— BEGIN —

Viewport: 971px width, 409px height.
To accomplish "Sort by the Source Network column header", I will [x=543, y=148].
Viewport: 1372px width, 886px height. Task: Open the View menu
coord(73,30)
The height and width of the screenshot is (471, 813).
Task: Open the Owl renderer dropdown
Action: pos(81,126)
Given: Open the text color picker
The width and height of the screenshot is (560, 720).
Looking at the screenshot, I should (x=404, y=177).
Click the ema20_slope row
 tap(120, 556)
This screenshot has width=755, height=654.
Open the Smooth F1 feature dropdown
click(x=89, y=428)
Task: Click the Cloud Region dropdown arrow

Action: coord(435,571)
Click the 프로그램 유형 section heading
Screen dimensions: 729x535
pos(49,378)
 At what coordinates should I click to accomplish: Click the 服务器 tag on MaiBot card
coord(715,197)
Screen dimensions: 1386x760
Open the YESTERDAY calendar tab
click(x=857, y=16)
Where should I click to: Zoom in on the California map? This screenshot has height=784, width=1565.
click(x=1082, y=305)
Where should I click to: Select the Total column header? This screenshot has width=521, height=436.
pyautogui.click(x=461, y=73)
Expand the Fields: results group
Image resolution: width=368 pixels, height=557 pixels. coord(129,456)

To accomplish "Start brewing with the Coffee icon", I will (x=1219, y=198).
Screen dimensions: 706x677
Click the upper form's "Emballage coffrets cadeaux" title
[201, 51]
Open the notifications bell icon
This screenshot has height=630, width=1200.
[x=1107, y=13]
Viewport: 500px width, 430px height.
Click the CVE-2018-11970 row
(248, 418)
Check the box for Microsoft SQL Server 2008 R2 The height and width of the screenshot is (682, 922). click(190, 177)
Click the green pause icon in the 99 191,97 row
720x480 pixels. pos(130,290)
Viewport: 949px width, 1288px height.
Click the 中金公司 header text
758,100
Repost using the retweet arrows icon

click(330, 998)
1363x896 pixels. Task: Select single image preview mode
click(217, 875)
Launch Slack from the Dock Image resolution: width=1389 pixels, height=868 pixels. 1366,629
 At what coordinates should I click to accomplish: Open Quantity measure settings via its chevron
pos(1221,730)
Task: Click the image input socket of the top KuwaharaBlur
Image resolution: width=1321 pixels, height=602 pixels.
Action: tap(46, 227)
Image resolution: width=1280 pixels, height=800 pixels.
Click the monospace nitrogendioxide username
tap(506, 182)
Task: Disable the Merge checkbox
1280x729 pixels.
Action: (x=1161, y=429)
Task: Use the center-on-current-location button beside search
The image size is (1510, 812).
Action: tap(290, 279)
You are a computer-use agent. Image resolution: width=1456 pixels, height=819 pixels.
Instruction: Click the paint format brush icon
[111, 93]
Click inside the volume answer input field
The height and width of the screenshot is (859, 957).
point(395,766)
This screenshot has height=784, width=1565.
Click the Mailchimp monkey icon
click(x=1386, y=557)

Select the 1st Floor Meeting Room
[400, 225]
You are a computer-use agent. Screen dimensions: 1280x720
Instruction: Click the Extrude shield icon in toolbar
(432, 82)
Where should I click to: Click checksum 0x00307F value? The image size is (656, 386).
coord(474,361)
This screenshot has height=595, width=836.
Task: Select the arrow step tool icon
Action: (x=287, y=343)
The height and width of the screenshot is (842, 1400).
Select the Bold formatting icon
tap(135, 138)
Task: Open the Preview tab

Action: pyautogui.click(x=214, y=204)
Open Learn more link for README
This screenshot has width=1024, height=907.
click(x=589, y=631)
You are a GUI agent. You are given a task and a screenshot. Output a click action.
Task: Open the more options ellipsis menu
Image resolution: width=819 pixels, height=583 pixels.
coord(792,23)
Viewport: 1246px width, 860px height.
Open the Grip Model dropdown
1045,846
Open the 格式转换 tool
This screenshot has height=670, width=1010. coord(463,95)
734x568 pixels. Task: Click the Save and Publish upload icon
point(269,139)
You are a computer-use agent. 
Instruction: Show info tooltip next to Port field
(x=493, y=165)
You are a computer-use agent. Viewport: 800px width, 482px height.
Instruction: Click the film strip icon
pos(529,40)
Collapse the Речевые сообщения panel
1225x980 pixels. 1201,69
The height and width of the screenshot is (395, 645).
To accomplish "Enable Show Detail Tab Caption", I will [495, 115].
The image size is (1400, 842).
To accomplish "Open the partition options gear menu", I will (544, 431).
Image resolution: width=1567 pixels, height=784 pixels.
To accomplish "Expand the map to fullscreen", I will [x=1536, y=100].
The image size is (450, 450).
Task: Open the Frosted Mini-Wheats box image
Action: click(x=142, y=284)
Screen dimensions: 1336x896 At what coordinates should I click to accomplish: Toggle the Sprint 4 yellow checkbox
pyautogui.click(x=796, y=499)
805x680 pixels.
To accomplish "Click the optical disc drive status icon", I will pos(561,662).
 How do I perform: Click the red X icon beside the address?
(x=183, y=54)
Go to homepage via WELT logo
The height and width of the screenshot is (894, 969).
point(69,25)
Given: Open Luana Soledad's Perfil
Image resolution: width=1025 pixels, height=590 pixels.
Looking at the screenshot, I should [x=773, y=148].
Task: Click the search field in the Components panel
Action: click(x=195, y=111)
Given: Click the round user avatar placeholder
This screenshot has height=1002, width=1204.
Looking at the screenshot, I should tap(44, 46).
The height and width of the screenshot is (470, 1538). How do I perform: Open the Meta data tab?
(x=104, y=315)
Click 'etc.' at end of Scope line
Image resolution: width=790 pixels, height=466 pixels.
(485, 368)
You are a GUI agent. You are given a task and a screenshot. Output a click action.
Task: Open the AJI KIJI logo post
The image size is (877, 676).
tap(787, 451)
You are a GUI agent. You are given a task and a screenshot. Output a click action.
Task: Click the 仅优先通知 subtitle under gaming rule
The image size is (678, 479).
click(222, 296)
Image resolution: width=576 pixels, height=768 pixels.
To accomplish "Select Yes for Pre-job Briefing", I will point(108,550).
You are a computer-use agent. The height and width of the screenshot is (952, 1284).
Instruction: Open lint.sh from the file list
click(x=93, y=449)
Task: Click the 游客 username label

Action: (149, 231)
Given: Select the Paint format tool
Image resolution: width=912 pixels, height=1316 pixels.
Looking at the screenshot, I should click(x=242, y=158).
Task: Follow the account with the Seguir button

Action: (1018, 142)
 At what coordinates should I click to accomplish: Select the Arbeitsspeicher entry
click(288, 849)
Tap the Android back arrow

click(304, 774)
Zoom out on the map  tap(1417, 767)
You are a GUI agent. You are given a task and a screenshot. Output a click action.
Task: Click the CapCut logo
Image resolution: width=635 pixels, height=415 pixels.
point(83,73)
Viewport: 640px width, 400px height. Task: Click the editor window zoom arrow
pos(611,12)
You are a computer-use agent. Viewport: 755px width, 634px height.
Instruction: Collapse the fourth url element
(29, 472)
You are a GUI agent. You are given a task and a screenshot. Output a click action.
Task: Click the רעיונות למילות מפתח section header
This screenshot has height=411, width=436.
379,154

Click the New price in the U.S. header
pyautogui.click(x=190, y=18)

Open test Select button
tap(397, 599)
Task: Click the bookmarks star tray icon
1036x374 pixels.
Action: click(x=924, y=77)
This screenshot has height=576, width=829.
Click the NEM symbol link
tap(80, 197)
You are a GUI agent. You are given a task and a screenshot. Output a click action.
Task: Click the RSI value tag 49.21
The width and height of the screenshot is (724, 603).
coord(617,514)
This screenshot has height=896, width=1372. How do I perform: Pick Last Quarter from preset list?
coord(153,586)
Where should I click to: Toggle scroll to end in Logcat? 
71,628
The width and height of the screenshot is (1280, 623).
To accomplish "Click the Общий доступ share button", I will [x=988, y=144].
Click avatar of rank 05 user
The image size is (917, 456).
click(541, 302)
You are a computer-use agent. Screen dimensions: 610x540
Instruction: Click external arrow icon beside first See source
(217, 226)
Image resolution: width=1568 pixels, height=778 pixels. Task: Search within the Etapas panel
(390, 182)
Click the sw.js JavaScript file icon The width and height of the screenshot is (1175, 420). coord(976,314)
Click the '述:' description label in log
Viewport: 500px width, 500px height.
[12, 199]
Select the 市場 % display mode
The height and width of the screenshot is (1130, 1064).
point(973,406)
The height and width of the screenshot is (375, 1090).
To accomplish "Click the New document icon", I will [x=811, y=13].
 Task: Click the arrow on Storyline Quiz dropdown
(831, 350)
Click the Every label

— END —

What is asked - Convert the entries from the line containing "Image resolution: width=1567" to the line containing "I will pos(561,662).", both included, into a JSON list of strings with one string per line and blank lines omitted.

Solution to this task -
[
  "Image resolution: width=1567 pixels, height=784 pixels.",
  "To accomplish \"Expand the map to fullscreen\", I will [x=1536, y=100].",
  "The image size is (450, 450).",
  "Task: Open the Frosted Mini-Wheats box image",
  "Action: click(x=142, y=284)",
  "Screen dimensions: 1336x896 At what coordinates should I click to accomplish: Toggle the Sprint 4 yellow checkbox",
  "pyautogui.click(x=796, y=499)",
  "805x680 pixels.",
  "To accomplish \"Click the optical disc drive status icon\", I will pos(561,662)."
]